Given passage -
_ _ _ _ _ _ _

Hi Dennis,

I agree with your scenario because of which the client may not get a chance
to renew a lease within a 1 minute interval. However, this will occur only
if an RPC goes "bad". You said that: "Now let's suppose that for some reason
the RPC call goes bad and blocks.  It is going to wait 60 seconds to go
again". So, the main reason of these timeouts is because an RPC is stuck at
the server for more than a minute. Any ideas why this is so?

One cause could be that there is only one thread in thr DFSClient that
renews leases. Suppose the client has to renew leases from many servers. If
one of the servers is down, then the RPC to that server might get blocked,
thus causing all other leases to other servers timeout too. Maybe the
DFSClient can have a lease-renewal thread per server.

_ _ _ _ _ _ _

Dataset content -

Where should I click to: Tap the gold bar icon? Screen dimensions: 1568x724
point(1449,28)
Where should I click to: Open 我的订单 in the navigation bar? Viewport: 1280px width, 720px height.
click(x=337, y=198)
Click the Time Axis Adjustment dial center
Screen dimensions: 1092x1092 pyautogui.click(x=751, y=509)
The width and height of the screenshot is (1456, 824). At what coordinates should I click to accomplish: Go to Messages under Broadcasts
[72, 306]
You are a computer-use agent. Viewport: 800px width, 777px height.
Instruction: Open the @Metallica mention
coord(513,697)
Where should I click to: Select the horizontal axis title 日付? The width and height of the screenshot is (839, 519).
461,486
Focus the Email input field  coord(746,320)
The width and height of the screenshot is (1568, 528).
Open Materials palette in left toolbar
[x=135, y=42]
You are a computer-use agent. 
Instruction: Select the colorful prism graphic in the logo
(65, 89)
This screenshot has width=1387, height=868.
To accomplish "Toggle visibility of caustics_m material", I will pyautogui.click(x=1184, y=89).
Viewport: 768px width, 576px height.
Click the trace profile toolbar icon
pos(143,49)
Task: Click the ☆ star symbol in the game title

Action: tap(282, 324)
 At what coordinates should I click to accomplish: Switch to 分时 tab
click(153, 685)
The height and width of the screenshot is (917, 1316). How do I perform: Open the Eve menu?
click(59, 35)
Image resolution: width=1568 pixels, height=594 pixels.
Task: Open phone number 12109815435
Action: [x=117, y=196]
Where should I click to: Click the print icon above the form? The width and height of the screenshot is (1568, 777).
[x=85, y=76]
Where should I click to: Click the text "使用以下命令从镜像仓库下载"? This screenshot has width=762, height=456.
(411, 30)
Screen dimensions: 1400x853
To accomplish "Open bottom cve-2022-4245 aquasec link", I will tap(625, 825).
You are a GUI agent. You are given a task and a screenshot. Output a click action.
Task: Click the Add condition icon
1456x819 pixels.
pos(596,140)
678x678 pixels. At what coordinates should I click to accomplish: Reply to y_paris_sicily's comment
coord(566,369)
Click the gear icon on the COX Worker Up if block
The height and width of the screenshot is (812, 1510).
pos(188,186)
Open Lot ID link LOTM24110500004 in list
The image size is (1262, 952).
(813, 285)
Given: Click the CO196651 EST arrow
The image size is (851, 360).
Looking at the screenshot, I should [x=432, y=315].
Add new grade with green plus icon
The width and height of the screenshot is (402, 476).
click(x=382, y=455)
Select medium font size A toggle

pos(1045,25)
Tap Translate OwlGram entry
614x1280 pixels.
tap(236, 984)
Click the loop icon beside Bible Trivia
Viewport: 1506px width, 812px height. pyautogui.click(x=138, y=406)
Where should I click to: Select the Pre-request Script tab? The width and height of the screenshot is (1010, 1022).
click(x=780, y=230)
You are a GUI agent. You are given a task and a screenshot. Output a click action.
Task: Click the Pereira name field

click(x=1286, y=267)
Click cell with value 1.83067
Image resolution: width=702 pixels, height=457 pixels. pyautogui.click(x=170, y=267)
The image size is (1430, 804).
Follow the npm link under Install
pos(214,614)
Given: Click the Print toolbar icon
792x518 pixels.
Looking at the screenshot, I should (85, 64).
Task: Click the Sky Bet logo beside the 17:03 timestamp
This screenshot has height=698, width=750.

_ _ _ _ _ _ _

Exercise directions -
Answer these about the lease-renewal message above:
(a) In the scenario quoted from Dennis, how long does the blocked RPC call wait before going again?
(b) What does the writer give as the main reason for the timeouts?
(c) What change to the DFSClient does the writer suggest?

Solution -
(a) 60 seconds.
(b) An RPC is stuck at the server for more than a minute.
(c) Giving the DFSClient one lease-renewal thread per server.